→ **Exercise description**
Below is a listing; repeat exactly the lines from the one containing "August 2025 (23, 882)" to the one containing "Blog ES (16, 1461)", both included.
***
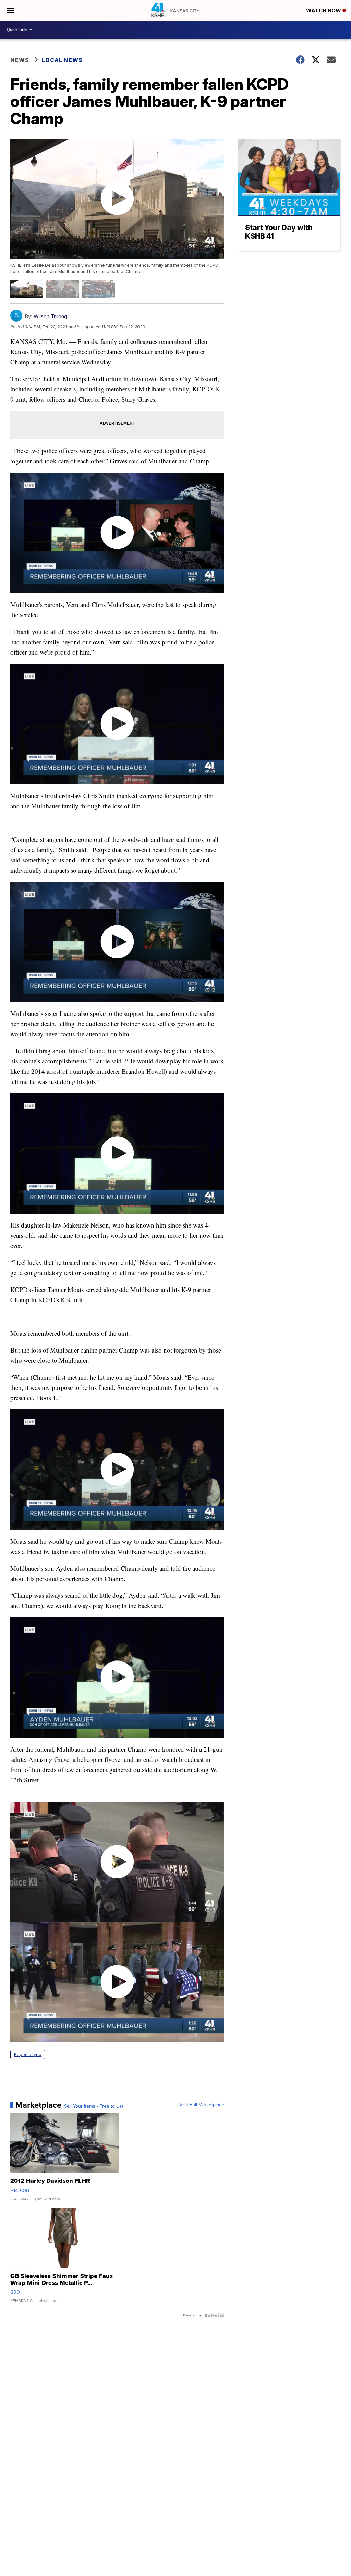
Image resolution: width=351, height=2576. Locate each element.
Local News (62, 60)
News (19, 60)
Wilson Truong (50, 316)
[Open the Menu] (10, 10)
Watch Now (324, 10)
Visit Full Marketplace (201, 2105)
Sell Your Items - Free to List (93, 2106)
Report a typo (27, 2054)
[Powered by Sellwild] (214, 2315)
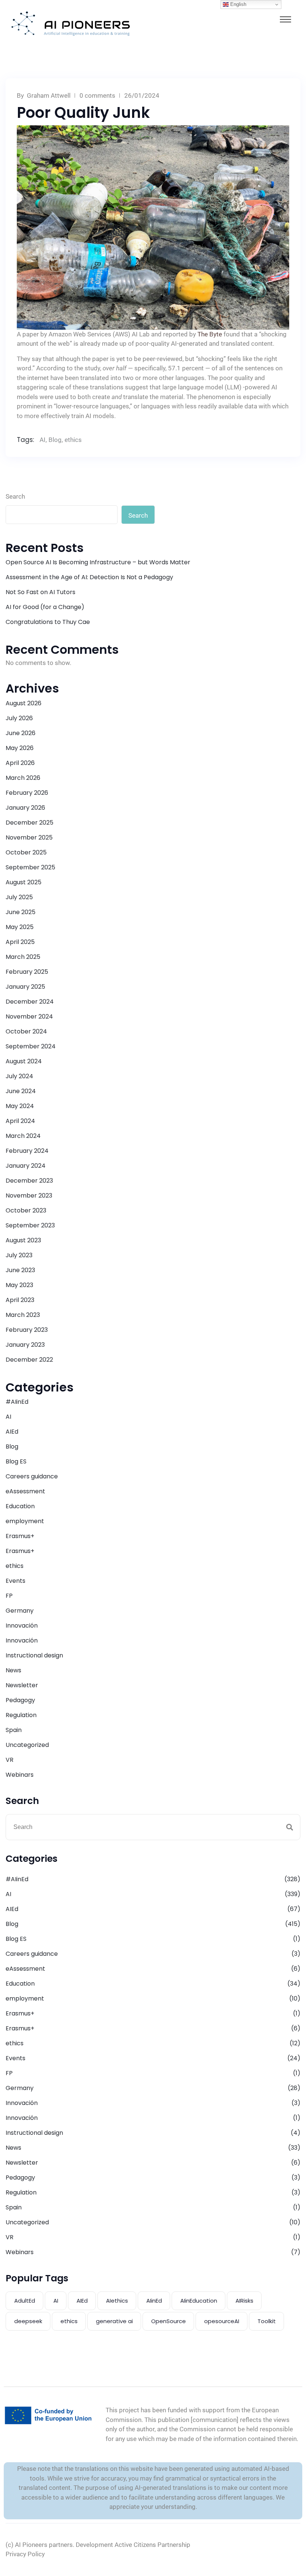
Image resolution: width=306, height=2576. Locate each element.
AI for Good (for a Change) (45, 607)
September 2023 (30, 1225)
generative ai (114, 2321)
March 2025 (23, 957)
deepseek (28, 2321)
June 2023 (20, 1270)
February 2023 (27, 1329)
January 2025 (25, 986)
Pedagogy (20, 1700)
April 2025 (20, 942)
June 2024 (21, 1091)
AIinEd (154, 2300)
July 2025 (19, 897)
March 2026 (23, 778)
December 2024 (30, 1001)
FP (9, 1595)
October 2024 (26, 1031)
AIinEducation (198, 2300)
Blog (55, 439)
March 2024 (23, 1136)
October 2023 (26, 1210)
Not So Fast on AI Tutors (40, 592)
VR (9, 1759)
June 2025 (20, 912)
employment (25, 1521)
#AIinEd (17, 1401)
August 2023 (23, 1240)
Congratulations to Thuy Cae (48, 622)
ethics (73, 439)
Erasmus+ (20, 1536)
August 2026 (23, 703)
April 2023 (20, 1300)
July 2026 (19, 718)
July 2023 (19, 1255)
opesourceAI (221, 2321)
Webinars (20, 1774)
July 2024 (19, 1076)
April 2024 (20, 1121)
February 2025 (27, 971)
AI (43, 439)
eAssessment (25, 1491)
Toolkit (266, 2321)
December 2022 (29, 1359)
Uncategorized (27, 1745)
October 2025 (26, 852)
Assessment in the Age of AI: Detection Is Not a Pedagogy (89, 577)
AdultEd (24, 2300)
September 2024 (31, 1046)
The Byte (209, 334)
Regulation (21, 1715)
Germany (20, 1610)
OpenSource (168, 2321)
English (237, 4)
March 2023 (23, 1315)
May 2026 (20, 748)
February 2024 (27, 1150)
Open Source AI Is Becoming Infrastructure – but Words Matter (98, 562)
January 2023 (25, 1344)
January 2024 (26, 1165)
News (13, 1670)
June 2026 (20, 733)
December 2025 (29, 822)
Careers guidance (32, 1476)
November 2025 (29, 837)
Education (20, 1506)
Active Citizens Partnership (152, 2544)
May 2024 (20, 1106)
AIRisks (244, 2300)
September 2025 (30, 867)
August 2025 (23, 882)
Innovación (22, 1625)
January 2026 (25, 807)
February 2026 (27, 792)
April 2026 (20, 763)
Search (15, 496)
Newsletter (22, 1685)
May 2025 (20, 927)
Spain (14, 1730)
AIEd (12, 1431)
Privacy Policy (25, 2554)
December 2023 (29, 1180)
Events (15, 1580)
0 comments (97, 95)
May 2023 (19, 1285)
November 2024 (29, 1016)
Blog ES (16, 1461)
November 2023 (29, 1195)
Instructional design (34, 1655)
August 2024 (24, 1061)
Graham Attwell (49, 95)
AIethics (117, 2300)
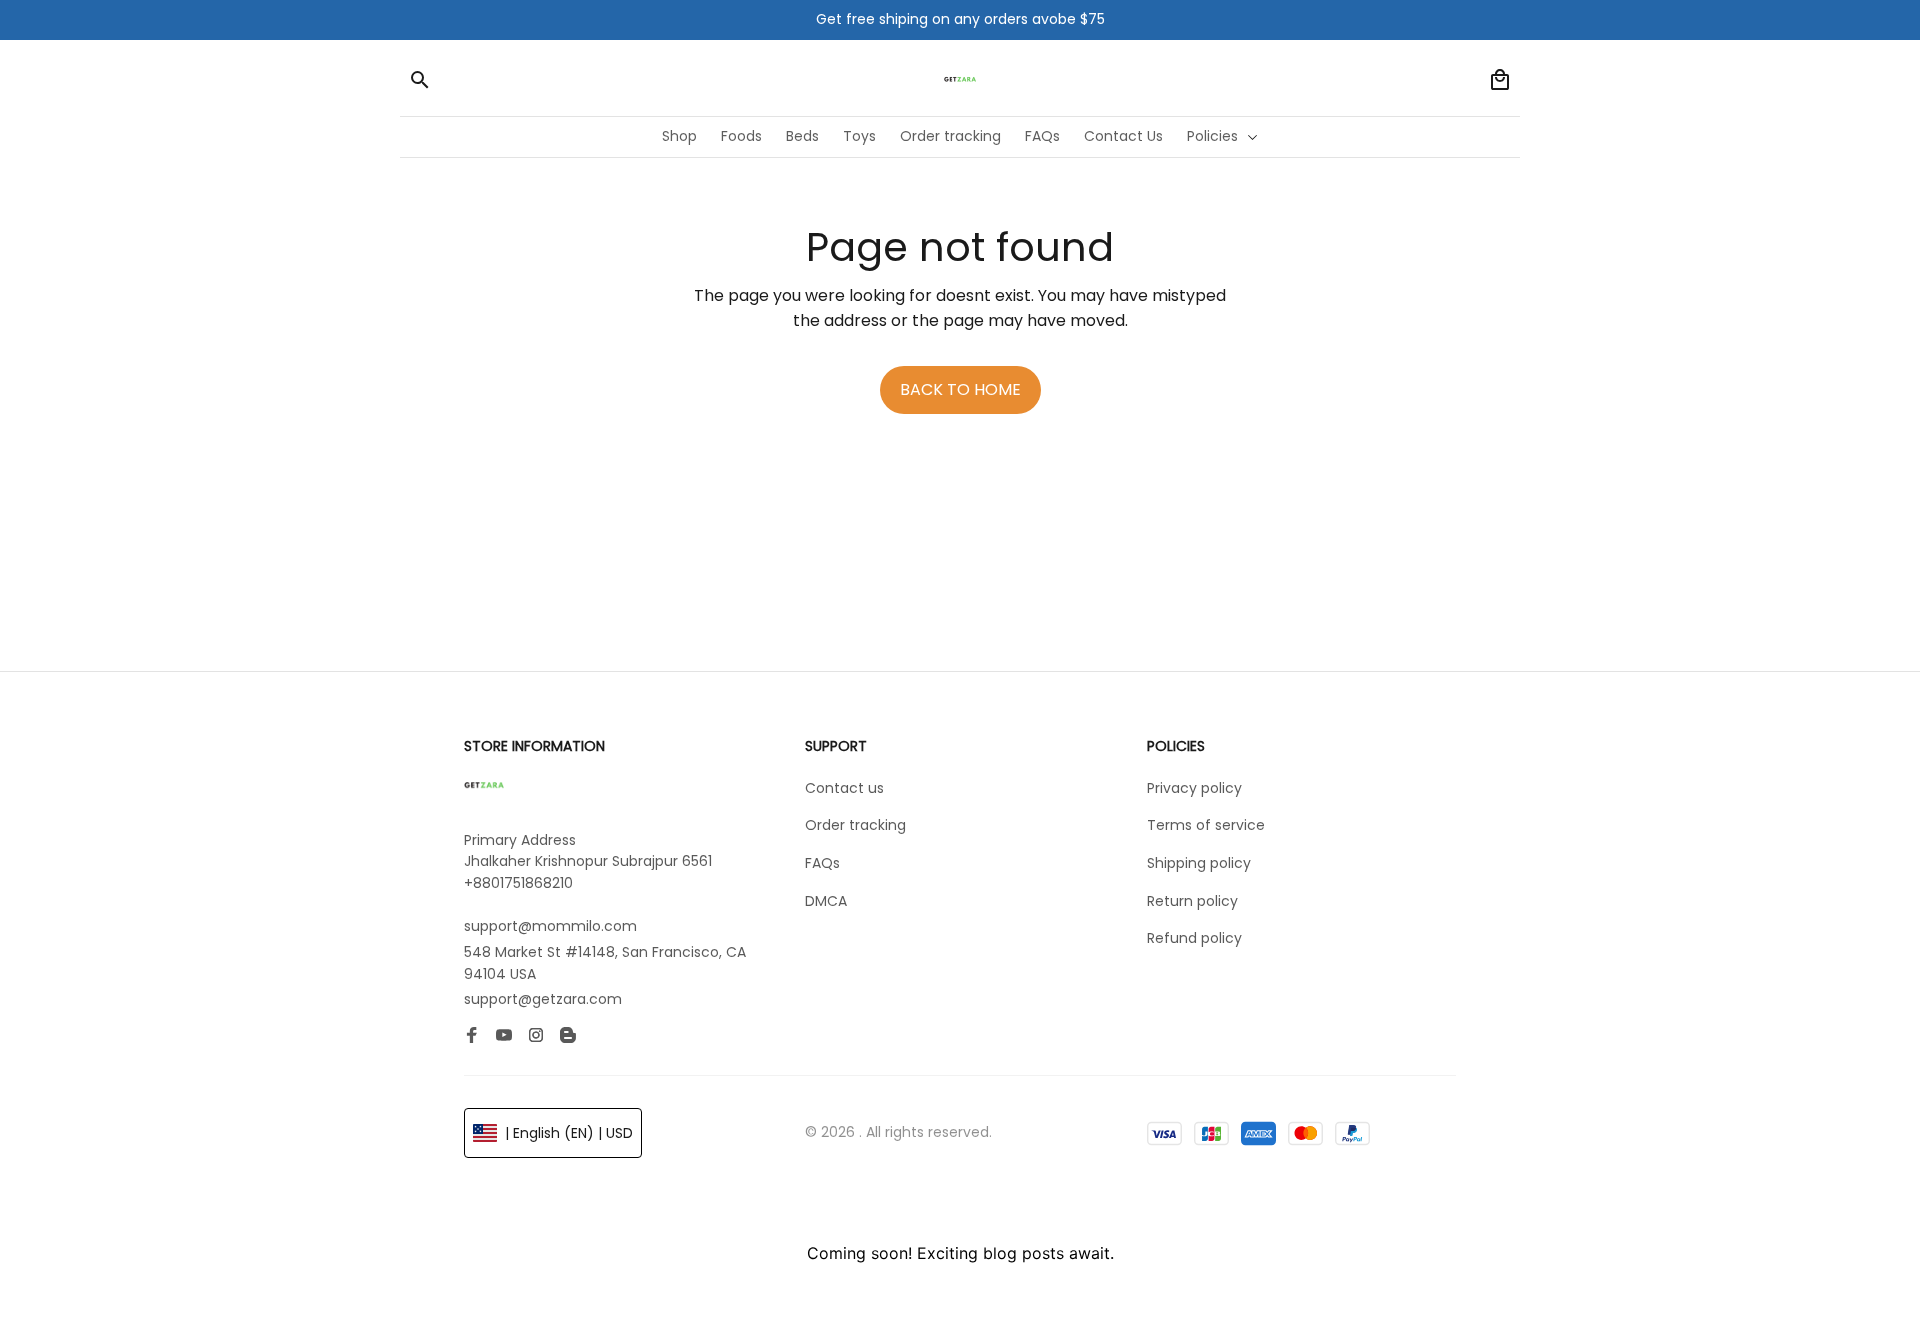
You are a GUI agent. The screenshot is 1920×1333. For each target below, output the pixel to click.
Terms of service (1206, 825)
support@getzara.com (543, 999)
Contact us (844, 788)
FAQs (822, 863)
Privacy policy (1194, 788)
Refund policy (1194, 938)
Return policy (1192, 901)
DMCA (826, 901)
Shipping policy (1199, 863)
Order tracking (855, 825)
***
→ **Answer space**
August 2025 (23, 882)
Innovación (22, 1625)
January 2026 (25, 807)
February 2026 (27, 792)
April 2026 (20, 763)
Search (15, 496)
Newsletter (22, 1685)
May 2025 (20, 927)
Spain (14, 1730)
AIEd (12, 1431)
Privacy Policy (25, 2554)
December 2023 (29, 1180)
Events (15, 1580)
0 comments (97, 95)
May 2023 (19, 1285)
November 2024 (29, 1016)
Blog ES (16, 1461)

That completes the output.